● **WHAT TO DO**
Include in the reply only the lines from the start of the data below through the line containing "Image resolution: width=631", reproduced exactly and with no pictures.

*** Opening INFORMATION ***

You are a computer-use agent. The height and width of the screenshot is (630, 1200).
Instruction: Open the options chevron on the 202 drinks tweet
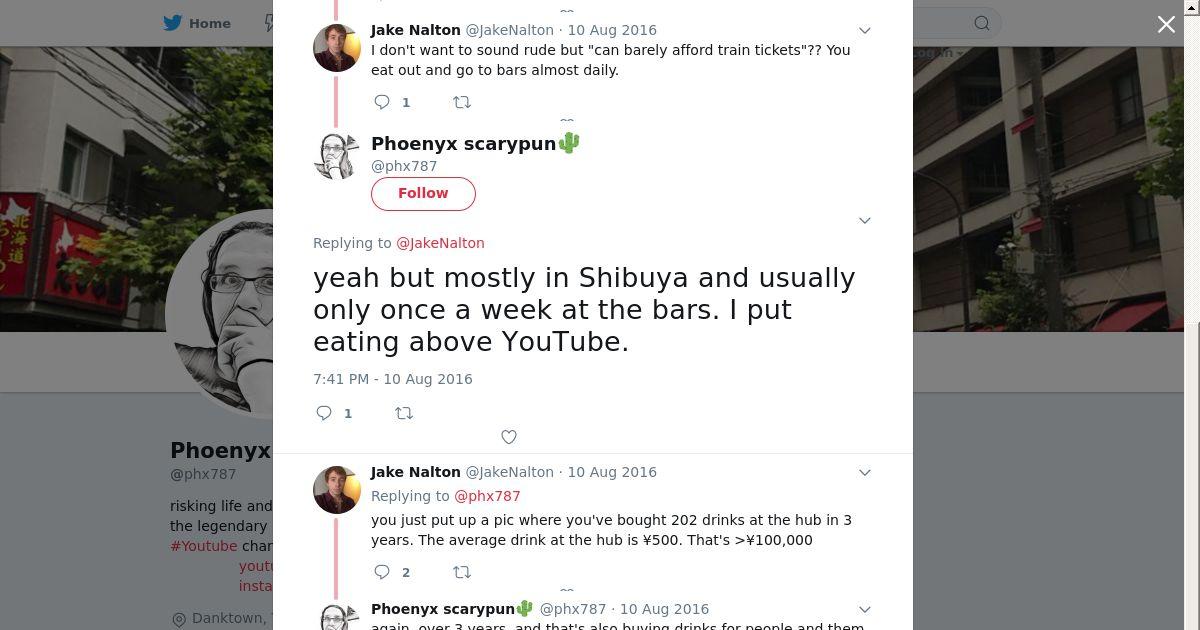pos(865,472)
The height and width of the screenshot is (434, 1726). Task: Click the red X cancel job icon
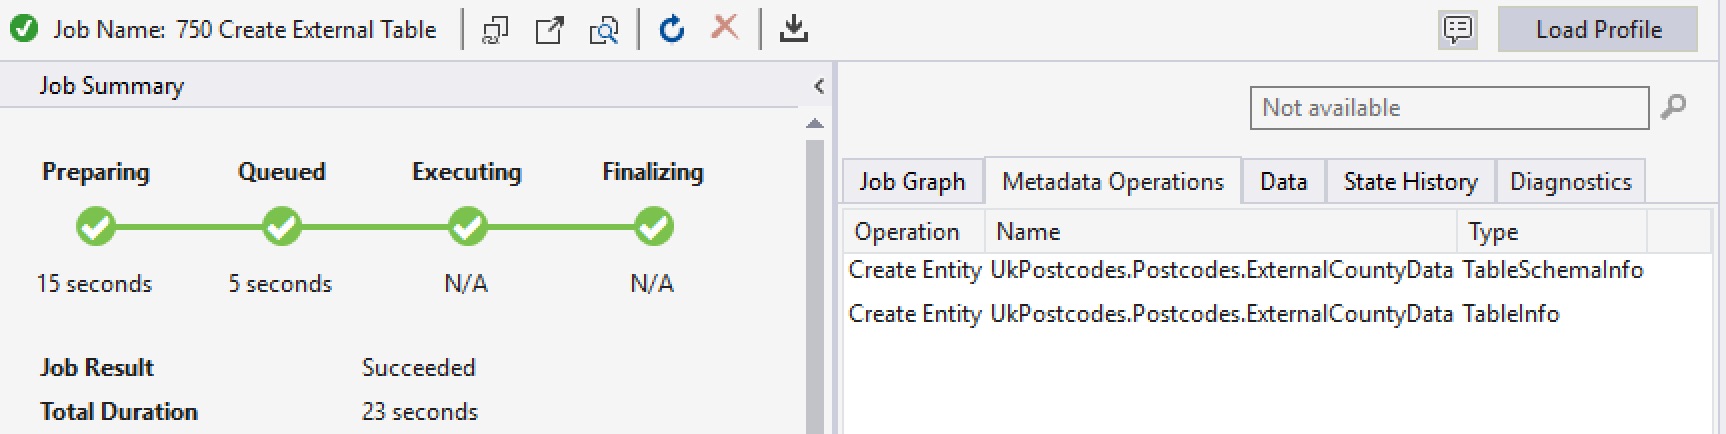pyautogui.click(x=725, y=28)
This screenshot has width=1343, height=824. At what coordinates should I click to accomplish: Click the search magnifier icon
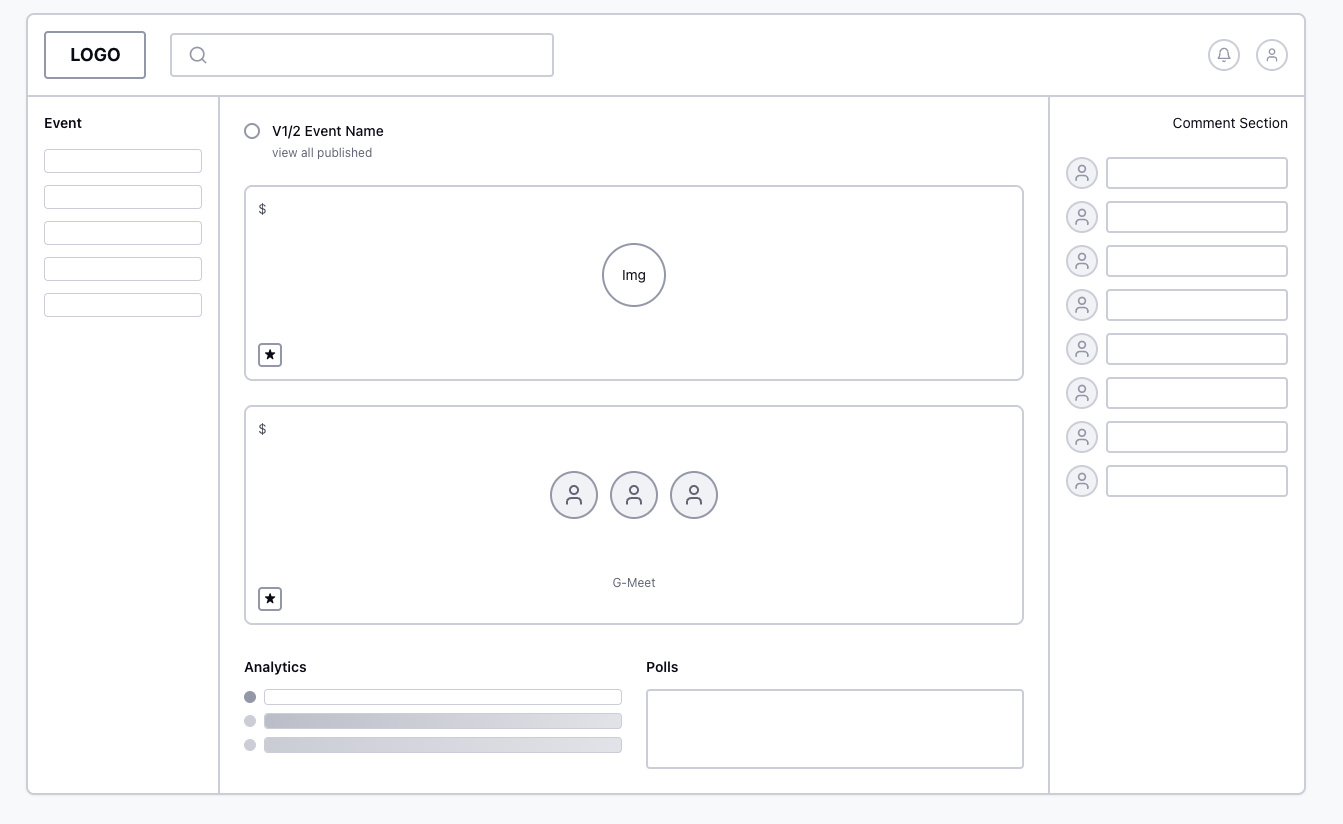[x=198, y=55]
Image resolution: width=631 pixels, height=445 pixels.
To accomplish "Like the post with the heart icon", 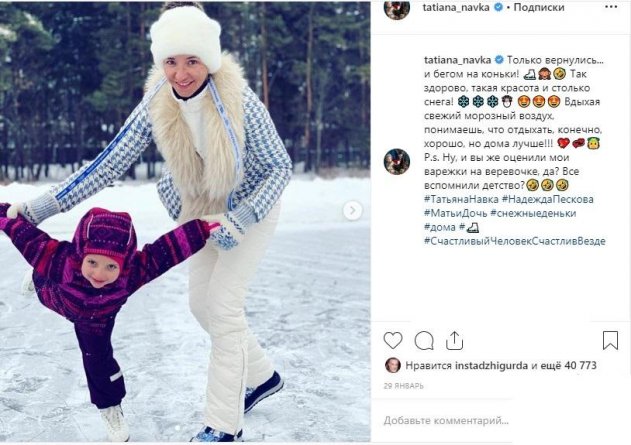I will [393, 340].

*** Closing INFORMATION ***

● **OUTPUT OF THE TASK**
You are a computer-use agent. The height and width of the screenshot is (630, 1200).
Instruction: Open the options chevron on the 202 drinks tweet
pos(865,472)
The height and width of the screenshot is (434, 1726). Task: Click the red X cancel job icon
pyautogui.click(x=725, y=28)
This screenshot has width=1343, height=824. At what coordinates should I click to accomplish: Click the search magnifier icon
[x=198, y=55]
Image resolution: width=631 pixels, height=445 pixels.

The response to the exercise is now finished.